The reality in the West Bank is one that resembles a prison, where the prisoners are held for as long as humanly possible. Their release will carry a price — and Israelis are not willing to pay it.

Palestinian workers stand in line next to a portion of the separation wall, waiting to cross through the checkpoint in Bethlehem into Israel, November 11, 2009. (Miriam Alster/Flash90)

Palestinian workers stand in line next to a portion of the separation wall, waiting to cross through the checkpoint in Bethlehem into Israel, November 11, 2009. (Miriam Alster/Flash90)

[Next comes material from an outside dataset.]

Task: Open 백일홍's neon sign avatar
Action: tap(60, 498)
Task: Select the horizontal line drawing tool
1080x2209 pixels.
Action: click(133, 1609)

The Knesset passed a law Monday night denying entry visas or residency rights to foreign nationals who call for boycotts against Israel or the settlements. The law won’t have much of an affect on entry into Israel proper, but rather will mostly affect those trying to enter the West Bank — a solid reminder that the ban is yet another example of the way Israel holds Palestinians prisoners. After all, one can assume that most people who enter the Palestinian territories oppose the settlements or support some version of the boycott.

Because Israel controls every point of entry into areas under Palestinian control in the West Bank, Palestinians cannot leave (without a permit) or come back (without a permit). With the passage of the law, they are no longer allowed to have visitors. In other words: they are prisoners, and these restrictions are just the tip of the iceberg.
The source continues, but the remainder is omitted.